Stored data entries:
=== Section Start ===

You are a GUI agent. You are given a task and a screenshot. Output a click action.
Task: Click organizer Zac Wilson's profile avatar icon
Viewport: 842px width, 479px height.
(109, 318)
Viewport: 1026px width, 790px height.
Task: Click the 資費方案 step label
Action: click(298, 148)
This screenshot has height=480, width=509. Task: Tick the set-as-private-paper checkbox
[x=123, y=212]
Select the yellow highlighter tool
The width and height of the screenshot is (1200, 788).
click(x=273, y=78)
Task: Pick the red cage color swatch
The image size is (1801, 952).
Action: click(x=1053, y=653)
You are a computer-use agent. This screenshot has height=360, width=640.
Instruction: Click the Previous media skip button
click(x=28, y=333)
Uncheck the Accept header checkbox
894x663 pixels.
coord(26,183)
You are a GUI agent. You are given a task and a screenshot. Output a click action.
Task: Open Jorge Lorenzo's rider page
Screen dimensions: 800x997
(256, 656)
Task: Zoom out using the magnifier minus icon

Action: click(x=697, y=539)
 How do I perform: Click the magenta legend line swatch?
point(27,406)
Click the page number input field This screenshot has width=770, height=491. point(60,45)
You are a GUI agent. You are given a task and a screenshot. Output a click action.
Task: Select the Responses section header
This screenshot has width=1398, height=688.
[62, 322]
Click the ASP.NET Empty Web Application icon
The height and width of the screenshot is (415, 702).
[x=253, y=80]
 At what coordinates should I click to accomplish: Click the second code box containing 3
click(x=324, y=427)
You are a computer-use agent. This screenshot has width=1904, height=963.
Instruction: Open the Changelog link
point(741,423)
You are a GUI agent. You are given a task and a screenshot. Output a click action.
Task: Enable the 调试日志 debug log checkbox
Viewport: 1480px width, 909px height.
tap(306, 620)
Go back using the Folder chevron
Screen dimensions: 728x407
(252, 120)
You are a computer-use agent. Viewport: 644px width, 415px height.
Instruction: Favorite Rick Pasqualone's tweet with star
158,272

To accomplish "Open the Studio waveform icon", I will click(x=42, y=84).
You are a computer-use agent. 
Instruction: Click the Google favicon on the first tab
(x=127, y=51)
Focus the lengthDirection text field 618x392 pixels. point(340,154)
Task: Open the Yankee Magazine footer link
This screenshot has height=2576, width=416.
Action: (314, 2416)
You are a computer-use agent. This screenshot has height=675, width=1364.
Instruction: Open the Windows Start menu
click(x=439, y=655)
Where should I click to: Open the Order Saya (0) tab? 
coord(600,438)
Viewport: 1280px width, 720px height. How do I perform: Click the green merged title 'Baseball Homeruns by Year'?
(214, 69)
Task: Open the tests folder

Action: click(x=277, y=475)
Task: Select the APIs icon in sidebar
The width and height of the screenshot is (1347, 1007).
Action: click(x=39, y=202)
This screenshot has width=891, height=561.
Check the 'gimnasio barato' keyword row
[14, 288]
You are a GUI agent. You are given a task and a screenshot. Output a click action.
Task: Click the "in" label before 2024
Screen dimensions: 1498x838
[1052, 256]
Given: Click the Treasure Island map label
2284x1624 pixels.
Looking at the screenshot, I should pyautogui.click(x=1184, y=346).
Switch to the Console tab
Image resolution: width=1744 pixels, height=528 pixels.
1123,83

=== Section End ===

### WORK TO BE COMPLETED
Find the string "page" in the entries above and return each line that holds it.

### RESPONSE FOR THIS EXERCISE
Task: Open Jorge Lorenzo's rider page
Click the page number input field This screenshot has width=770, height=491. point(60,45)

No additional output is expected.